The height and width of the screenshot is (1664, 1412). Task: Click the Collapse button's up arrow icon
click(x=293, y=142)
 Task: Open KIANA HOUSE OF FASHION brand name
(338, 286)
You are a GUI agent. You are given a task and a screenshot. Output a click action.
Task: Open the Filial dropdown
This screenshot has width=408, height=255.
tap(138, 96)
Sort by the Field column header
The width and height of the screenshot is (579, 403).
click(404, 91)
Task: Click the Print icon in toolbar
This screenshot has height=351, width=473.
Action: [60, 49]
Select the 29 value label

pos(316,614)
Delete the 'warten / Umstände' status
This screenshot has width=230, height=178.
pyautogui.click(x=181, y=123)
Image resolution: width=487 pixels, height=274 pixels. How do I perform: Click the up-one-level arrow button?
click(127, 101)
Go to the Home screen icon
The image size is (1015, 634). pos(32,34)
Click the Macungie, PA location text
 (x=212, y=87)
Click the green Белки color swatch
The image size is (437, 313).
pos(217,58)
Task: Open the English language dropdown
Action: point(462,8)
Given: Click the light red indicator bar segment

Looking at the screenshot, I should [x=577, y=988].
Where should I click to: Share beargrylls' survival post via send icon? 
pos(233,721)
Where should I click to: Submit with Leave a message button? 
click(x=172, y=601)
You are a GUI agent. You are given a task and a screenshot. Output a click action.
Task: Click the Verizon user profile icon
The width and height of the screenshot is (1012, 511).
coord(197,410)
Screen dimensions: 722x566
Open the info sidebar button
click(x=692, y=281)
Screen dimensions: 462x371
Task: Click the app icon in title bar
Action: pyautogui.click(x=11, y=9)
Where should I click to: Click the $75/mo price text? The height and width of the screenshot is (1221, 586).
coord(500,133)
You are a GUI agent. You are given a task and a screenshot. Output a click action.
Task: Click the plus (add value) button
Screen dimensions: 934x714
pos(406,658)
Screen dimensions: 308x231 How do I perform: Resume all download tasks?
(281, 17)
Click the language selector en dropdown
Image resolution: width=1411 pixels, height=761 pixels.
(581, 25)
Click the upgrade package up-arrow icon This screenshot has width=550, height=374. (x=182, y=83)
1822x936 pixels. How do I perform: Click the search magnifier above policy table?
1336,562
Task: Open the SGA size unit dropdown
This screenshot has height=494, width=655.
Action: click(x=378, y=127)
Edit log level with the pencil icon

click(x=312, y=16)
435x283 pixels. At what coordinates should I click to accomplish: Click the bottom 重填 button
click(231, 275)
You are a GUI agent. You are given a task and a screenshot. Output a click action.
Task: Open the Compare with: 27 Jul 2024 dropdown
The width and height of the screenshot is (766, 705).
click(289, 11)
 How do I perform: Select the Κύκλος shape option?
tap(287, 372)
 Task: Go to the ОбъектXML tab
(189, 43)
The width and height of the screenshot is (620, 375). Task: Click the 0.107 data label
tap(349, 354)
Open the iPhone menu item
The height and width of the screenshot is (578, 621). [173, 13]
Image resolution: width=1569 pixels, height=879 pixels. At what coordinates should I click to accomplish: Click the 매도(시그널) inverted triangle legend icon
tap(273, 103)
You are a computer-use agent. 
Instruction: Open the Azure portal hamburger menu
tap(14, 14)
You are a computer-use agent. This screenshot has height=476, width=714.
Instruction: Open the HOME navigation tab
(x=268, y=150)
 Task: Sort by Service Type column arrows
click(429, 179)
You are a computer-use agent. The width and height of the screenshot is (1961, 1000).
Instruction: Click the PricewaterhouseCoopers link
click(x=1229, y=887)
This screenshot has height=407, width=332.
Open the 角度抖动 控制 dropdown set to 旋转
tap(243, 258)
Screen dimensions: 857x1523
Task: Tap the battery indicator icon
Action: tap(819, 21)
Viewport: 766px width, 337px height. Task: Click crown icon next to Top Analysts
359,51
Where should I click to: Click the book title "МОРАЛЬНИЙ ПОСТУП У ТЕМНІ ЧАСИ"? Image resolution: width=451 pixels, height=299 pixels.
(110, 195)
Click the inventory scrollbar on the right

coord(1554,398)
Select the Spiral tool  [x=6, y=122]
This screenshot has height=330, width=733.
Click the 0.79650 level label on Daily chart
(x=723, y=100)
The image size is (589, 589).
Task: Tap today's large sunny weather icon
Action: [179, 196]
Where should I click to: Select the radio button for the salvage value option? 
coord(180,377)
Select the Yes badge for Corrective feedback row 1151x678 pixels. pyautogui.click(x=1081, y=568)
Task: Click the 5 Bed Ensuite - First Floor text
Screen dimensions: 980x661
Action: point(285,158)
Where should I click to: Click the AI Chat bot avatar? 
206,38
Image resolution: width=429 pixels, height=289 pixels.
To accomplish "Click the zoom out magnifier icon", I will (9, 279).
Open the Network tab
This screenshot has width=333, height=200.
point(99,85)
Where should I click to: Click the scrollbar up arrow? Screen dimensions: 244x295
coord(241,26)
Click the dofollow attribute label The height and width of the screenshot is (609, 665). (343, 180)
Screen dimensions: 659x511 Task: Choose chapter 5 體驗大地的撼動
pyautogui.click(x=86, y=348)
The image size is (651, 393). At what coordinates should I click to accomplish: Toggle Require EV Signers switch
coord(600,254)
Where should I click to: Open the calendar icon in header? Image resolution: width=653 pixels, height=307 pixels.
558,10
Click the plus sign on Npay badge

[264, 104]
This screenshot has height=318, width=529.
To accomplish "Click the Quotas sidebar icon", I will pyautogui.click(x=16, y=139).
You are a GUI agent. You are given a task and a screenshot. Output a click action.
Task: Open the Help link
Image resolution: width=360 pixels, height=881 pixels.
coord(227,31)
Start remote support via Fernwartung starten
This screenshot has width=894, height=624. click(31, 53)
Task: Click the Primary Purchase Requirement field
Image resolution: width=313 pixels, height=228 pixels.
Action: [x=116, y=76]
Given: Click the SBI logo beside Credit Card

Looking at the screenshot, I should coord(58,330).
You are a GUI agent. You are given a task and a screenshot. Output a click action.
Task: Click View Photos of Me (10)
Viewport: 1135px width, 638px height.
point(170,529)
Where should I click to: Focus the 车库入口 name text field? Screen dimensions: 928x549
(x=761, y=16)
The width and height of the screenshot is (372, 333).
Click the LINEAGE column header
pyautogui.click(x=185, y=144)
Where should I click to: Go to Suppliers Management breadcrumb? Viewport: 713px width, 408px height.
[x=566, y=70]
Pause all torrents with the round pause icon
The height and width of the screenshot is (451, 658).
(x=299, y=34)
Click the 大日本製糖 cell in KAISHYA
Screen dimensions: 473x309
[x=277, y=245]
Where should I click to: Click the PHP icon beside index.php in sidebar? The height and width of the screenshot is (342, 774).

◆ Problem statement
Report all lines of the material that contain the word "computer".

◆ Answer space
You are a computer-use agent. 
You are a computer-use agent. This screenshot has height=476, width=714.
You are a computer-use agent. The width and height of the screenshot is (1961, 1000).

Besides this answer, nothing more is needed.